Important dispositif policier lors d’un rassemblement “anti-antifa”
Un important dispositif policier était présent samedi après-midi vers 13h30 sur la place Poelaert à Bruxelles.
Une trentaine de manifestants revendiqués “anti-antifa” était rassemblée sur la place pour protester contre les violences attribuées aux groupes se revendiquant de l’antifascisme, et en mémoire de Quentin Deranque, militant d’extrême droite, battu à mort le 12 février dernier à Lyon.
En face, environ deux cents manifestants antifascistes se sont rassemblés après un appel spontané à une contre-manifestation.
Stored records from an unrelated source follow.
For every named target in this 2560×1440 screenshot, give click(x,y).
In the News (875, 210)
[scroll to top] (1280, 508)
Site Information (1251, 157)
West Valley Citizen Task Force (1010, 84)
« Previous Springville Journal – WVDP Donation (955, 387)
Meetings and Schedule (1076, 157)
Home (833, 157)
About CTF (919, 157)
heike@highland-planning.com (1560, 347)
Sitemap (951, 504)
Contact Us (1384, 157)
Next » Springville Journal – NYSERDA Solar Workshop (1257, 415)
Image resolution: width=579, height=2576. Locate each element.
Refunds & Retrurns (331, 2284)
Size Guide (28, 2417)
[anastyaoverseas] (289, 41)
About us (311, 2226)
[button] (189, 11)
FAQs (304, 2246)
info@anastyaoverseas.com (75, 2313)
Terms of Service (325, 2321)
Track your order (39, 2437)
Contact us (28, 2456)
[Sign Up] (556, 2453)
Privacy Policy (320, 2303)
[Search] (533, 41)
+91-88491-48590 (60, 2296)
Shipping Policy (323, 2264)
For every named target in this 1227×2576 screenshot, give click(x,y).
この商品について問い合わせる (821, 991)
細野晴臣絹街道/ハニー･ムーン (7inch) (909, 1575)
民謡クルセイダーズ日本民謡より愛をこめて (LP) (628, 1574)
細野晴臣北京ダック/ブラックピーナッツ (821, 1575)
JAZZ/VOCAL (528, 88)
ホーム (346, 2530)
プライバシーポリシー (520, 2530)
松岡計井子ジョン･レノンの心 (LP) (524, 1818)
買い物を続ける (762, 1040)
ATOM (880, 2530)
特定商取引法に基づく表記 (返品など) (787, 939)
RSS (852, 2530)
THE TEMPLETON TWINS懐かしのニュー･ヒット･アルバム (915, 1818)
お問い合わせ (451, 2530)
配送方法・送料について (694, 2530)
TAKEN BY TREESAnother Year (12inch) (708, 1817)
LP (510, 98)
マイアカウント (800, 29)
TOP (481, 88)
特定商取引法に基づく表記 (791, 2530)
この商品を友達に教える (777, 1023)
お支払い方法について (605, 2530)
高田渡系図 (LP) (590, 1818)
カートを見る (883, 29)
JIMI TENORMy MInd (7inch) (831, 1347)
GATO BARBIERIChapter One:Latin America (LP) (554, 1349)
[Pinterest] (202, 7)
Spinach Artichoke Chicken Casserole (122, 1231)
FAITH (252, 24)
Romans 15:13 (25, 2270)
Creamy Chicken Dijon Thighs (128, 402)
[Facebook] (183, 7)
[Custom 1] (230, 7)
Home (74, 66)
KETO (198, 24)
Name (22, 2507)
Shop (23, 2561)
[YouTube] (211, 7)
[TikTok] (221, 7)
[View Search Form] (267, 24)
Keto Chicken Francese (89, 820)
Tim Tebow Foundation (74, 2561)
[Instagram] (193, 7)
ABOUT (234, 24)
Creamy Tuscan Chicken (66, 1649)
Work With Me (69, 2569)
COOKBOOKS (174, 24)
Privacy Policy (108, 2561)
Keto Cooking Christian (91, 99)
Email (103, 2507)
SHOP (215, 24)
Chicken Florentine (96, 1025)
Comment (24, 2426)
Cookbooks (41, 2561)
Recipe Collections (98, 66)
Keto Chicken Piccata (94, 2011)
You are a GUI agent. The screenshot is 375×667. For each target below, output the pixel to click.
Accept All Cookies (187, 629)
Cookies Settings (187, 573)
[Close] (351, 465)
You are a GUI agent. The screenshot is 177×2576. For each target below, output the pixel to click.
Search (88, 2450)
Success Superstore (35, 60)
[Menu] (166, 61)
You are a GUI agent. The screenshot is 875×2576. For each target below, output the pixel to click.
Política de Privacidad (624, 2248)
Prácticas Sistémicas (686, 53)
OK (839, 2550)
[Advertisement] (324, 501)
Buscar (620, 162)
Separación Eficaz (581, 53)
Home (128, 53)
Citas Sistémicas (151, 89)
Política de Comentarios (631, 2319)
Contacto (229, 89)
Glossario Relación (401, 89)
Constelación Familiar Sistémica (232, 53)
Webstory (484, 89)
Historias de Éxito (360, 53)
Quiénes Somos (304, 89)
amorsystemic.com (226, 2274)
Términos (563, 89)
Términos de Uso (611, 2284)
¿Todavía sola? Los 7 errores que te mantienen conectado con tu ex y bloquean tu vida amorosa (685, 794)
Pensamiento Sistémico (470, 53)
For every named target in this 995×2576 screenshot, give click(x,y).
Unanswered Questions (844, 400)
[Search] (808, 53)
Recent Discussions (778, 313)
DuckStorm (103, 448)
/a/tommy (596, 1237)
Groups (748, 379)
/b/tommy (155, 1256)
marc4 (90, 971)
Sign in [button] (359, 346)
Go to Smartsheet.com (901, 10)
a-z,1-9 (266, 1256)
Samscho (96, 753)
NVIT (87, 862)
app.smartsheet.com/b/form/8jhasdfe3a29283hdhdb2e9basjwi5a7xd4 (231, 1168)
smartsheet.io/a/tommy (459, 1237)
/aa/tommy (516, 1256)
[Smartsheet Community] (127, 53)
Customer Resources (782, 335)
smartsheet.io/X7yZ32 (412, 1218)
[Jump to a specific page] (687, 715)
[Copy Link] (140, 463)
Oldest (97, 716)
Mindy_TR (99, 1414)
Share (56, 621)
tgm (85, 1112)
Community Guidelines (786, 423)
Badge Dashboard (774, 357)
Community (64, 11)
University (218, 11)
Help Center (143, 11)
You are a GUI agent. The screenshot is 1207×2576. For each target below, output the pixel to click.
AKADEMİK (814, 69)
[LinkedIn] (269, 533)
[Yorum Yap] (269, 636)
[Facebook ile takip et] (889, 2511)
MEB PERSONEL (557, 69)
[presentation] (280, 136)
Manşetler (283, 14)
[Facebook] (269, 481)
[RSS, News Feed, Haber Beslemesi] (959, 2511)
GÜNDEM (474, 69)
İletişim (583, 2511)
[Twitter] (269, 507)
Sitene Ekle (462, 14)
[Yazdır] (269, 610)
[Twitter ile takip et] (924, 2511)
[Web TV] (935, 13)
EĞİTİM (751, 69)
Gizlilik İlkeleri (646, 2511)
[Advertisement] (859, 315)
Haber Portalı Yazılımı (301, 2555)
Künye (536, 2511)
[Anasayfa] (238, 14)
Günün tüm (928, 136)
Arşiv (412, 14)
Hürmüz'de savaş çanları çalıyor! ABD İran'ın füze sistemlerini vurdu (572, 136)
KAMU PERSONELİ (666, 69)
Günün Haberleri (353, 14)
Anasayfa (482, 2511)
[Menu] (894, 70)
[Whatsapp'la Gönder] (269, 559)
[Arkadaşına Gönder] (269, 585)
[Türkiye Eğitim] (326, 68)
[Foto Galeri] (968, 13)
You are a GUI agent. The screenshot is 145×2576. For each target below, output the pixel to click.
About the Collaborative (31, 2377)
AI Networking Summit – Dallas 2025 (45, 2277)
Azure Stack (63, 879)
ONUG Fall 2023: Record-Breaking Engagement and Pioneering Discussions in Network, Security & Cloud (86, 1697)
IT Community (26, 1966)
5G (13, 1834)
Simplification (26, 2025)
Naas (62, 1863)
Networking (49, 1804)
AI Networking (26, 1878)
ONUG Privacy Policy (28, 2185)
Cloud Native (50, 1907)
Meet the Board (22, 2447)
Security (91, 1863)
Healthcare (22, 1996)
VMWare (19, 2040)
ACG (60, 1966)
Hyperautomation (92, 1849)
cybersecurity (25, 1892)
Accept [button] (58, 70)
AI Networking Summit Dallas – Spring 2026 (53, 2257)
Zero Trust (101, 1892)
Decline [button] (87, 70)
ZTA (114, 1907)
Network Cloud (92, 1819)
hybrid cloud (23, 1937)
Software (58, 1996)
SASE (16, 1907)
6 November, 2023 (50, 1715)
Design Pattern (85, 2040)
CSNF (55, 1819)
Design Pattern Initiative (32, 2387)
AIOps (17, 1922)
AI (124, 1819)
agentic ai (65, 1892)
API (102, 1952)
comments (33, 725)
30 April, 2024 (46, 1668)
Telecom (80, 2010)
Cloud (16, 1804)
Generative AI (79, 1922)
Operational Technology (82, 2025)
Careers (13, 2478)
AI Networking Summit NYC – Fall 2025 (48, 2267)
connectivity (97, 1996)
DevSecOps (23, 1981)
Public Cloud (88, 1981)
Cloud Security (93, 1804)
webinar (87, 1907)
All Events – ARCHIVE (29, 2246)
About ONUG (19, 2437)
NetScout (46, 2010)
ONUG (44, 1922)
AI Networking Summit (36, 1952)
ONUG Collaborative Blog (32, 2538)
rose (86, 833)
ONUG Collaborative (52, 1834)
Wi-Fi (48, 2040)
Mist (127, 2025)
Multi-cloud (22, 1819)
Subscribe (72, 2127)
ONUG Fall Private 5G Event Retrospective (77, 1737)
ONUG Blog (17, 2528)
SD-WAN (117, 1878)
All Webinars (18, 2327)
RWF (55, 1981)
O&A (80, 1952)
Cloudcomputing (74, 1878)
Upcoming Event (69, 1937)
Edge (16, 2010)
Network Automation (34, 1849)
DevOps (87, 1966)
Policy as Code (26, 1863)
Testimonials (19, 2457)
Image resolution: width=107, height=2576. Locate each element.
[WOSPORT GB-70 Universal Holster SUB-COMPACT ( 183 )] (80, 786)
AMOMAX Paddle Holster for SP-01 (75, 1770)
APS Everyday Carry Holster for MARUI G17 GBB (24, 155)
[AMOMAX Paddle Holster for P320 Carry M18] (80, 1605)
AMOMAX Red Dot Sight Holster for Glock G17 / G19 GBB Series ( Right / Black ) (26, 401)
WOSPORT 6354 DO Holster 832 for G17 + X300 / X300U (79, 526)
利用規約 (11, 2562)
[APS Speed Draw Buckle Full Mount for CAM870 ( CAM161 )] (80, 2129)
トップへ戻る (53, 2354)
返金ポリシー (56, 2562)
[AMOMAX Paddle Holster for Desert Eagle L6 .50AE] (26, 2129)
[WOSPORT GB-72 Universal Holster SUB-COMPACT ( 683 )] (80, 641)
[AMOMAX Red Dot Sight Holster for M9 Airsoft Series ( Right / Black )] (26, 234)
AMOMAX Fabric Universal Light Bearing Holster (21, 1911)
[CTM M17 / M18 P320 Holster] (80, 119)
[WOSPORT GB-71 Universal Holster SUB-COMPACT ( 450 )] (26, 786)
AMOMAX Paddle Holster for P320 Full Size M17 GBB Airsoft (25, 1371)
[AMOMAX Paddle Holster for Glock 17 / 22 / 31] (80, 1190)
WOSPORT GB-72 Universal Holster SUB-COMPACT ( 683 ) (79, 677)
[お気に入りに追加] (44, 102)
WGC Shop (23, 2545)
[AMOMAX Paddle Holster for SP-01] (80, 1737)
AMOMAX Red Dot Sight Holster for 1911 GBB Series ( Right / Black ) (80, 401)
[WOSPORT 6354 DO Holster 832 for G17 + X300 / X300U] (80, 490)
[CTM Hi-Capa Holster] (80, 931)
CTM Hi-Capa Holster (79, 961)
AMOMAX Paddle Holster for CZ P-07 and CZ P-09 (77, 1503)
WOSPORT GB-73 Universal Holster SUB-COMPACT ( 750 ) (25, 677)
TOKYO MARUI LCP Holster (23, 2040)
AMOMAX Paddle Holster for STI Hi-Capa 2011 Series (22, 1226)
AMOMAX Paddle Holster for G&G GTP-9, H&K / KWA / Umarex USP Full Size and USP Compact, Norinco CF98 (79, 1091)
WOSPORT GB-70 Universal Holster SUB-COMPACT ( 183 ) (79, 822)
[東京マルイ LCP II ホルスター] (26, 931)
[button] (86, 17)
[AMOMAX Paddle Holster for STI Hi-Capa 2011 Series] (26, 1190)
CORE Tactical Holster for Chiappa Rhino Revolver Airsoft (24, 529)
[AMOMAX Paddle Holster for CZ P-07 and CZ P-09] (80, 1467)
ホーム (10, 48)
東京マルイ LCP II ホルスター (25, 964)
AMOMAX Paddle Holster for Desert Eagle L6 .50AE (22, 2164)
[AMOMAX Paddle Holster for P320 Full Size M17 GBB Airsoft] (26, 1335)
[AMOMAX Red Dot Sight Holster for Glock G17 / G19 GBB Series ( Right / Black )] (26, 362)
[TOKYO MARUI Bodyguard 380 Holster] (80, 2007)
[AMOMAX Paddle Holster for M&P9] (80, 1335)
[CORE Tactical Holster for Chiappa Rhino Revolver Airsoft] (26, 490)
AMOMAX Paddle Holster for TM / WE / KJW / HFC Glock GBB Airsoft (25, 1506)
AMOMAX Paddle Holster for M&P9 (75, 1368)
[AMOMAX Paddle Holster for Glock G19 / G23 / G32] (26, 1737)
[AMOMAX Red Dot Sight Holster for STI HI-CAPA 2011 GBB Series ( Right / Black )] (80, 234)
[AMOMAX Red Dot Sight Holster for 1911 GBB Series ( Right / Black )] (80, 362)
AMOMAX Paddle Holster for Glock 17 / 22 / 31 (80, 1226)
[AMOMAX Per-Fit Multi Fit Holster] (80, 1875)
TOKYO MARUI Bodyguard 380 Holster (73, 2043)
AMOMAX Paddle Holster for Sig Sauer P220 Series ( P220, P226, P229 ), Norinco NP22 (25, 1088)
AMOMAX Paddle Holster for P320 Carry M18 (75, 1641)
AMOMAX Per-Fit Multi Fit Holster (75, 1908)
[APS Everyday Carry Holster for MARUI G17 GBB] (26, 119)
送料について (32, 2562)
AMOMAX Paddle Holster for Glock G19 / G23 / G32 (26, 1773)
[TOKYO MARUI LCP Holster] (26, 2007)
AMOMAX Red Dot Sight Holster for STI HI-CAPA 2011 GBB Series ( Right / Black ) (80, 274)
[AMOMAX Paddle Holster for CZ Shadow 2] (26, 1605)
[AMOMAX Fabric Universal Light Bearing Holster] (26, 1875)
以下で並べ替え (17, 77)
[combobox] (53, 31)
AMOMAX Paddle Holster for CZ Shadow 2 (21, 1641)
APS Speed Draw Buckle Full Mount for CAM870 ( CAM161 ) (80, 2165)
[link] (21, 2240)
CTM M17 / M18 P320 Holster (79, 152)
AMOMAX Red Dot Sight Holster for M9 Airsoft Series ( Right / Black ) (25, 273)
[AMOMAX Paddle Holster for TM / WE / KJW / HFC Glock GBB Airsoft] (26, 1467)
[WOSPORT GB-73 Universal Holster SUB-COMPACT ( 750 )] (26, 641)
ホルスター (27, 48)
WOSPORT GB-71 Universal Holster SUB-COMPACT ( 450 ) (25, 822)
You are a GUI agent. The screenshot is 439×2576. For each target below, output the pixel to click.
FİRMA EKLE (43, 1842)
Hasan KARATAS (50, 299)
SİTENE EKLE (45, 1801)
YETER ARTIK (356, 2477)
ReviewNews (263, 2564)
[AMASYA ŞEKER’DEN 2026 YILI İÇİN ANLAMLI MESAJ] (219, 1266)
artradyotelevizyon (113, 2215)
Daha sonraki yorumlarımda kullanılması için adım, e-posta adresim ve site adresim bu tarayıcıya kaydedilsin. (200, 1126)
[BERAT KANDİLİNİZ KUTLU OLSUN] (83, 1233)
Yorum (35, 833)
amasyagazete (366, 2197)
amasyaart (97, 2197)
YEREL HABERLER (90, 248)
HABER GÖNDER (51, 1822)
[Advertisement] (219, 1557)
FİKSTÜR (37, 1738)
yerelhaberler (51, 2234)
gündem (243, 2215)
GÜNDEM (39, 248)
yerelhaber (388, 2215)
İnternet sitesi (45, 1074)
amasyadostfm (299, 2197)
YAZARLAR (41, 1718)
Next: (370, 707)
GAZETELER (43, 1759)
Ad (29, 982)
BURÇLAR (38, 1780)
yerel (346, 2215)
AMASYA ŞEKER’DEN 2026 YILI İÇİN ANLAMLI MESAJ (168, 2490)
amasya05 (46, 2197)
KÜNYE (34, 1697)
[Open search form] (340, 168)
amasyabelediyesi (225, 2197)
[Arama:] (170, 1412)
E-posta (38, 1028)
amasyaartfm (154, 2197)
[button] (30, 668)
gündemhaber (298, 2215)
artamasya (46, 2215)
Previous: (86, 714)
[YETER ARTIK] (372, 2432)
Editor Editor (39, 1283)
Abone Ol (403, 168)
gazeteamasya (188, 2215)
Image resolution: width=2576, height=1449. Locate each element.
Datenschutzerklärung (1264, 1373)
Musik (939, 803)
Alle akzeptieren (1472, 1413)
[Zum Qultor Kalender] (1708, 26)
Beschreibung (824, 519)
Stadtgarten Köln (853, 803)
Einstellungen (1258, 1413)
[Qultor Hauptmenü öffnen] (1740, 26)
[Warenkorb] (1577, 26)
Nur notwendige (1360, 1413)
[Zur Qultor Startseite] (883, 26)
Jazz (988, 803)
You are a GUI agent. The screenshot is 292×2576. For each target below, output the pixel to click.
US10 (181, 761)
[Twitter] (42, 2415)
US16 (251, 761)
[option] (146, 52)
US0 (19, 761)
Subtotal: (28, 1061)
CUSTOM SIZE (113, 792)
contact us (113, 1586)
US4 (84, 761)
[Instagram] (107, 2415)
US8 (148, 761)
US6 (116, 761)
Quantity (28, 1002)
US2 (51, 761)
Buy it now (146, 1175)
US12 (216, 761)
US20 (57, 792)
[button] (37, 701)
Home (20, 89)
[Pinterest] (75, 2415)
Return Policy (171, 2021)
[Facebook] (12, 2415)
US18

Les policiers, qui étaient plus d’une centaine, ont procédé à plusieurs contrôles d’identité parmi les militants antifascistes, alors qu’aucun contrôle similaire n’a été observé du côté du comité “anti-antifa”, qui arborait des drapeaux belges et flamingants ornés de croix celtiques, symbole repris couramment par l’extrême-droite.
Sur la place Poelaert, les deux groupes se faisaient face à distance, séparés par un important cordon policier, et se répondaient par chants interposés.
La tension est brièvement montée lorsque des manifestants antifascistes ont tenté de rejoindre le groupe opposé. Les forces de l’ordre ont dû repousser l’assaut et maintenir le cordon policier. Un militant antifasciste qui a ensuite tenté de forcer le passage a été interpellé.
Vers 14h45, la trentaine de manifestants identitaires a été exfiltrée de la place Poelaert vers le rond-point Louise par une vingtaine de policiers.
De l’autre côté de la place, les forces de l’ordre ont repoussé les militants antifascistes restés sur place, recourant par moments aux matraques et à du gaz lacrymogène. Les manifestants se sont finalement retrouvés en contrebas de la place, à hauteur de la rue Haute, la police veillant à empêcher tout retour sur la place Poelaert.